# DATASET EXCERPTS
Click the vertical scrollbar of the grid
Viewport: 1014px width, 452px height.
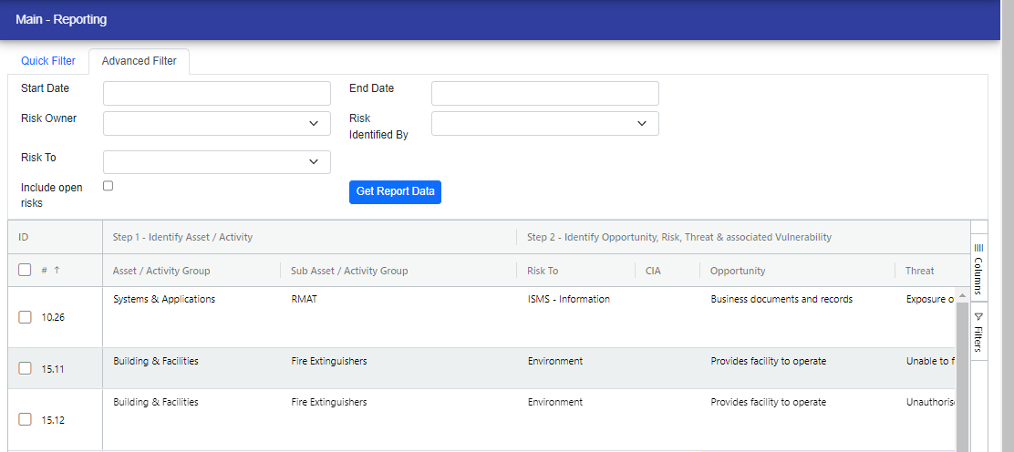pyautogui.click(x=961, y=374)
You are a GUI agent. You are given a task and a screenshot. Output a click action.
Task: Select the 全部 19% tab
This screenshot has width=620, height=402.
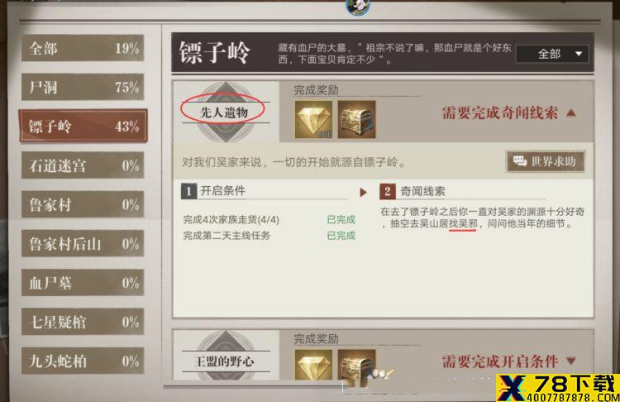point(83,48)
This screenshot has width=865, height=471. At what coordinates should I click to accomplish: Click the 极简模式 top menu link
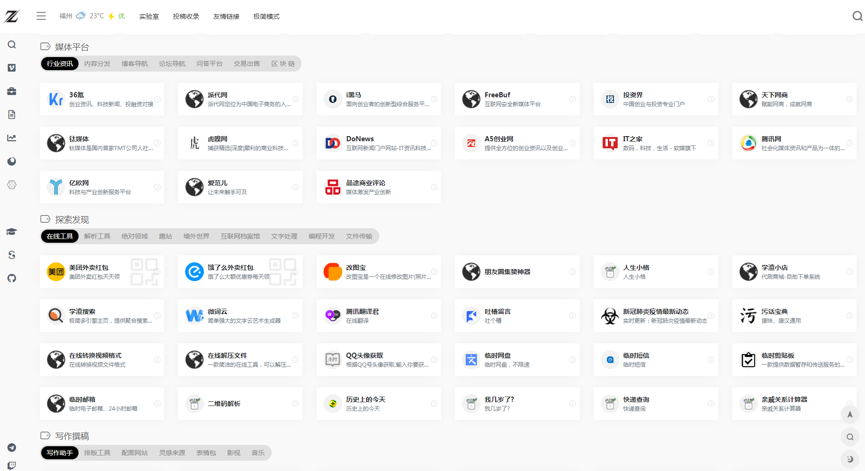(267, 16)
...
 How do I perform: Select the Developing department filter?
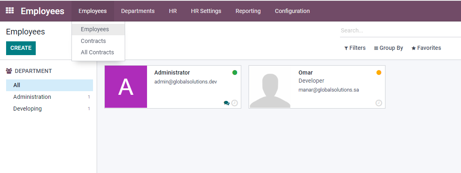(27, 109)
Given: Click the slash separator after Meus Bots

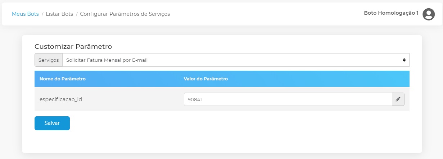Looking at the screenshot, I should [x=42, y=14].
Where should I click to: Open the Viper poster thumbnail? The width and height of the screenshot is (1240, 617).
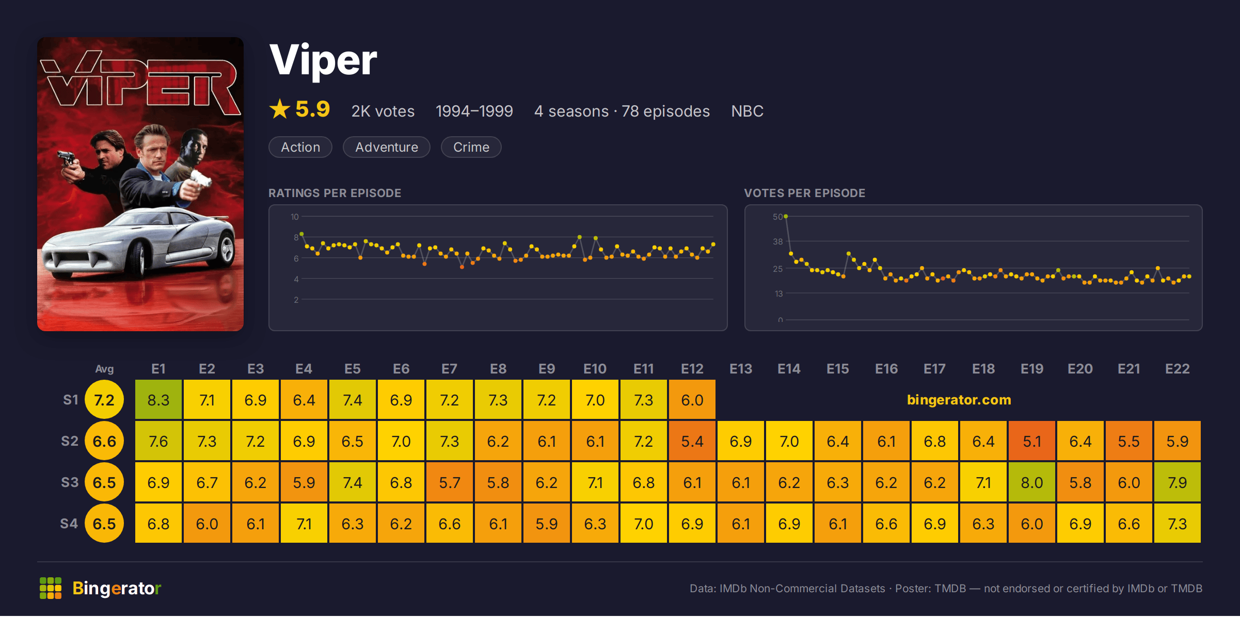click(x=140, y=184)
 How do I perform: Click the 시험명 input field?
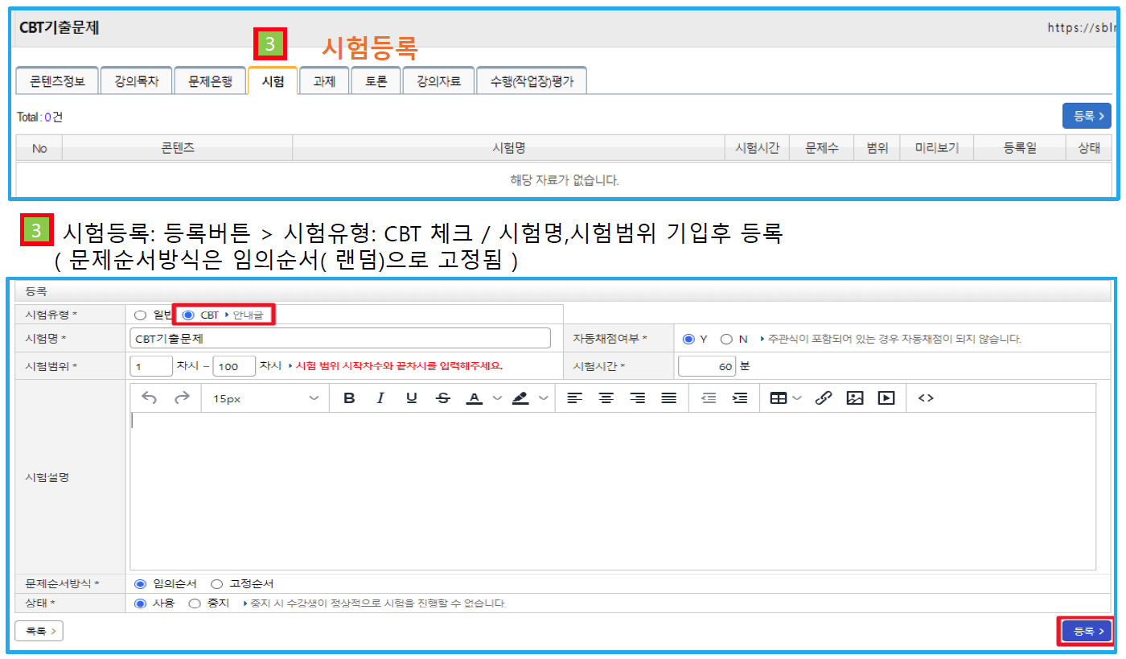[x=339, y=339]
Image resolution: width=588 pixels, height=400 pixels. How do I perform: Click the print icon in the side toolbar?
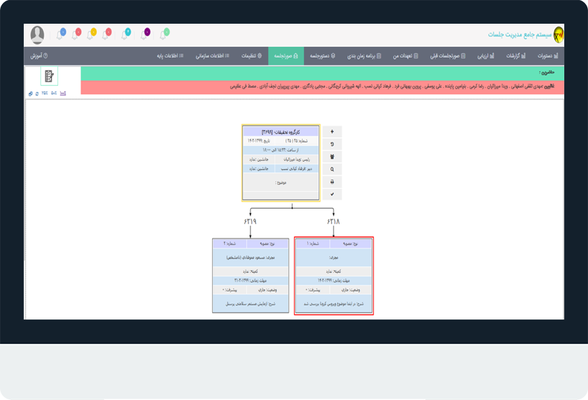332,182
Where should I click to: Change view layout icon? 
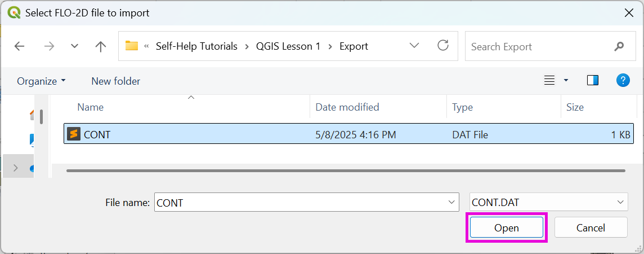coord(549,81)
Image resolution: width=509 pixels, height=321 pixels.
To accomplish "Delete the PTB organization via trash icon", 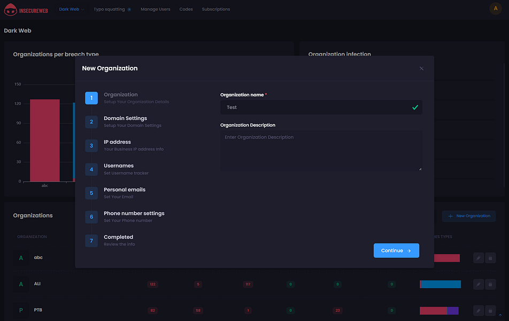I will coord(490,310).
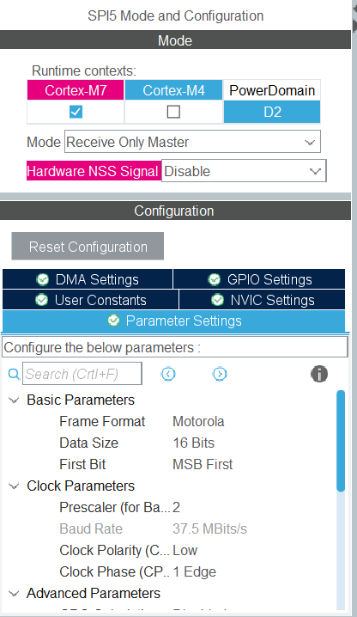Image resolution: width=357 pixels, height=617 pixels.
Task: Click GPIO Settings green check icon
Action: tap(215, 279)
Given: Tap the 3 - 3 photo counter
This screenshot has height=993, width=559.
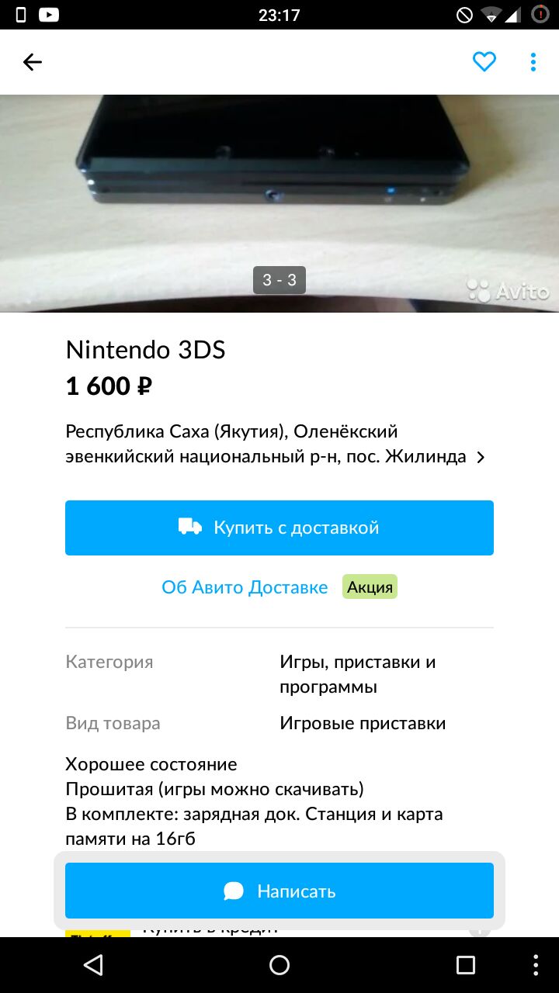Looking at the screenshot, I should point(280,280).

# ABOUT THIS EXERCISE
Please repeat, exactly as written, the lines in the records above, starting with the one that has "How do I perform: Click the 시험명 input field?" and going on through the one that has "Image resolution: width=509". Pictures are to be left out.

# ANSWER SPACE
 How do I perform: Click the 시험명 input field?
[x=339, y=339]
Image resolution: width=588 pixels, height=400 pixels. How do I perform: Click the print icon in the side toolbar?
332,182
Where should I click to: Change view layout icon? 
coord(549,81)
Image resolution: width=509 pixels, height=321 pixels.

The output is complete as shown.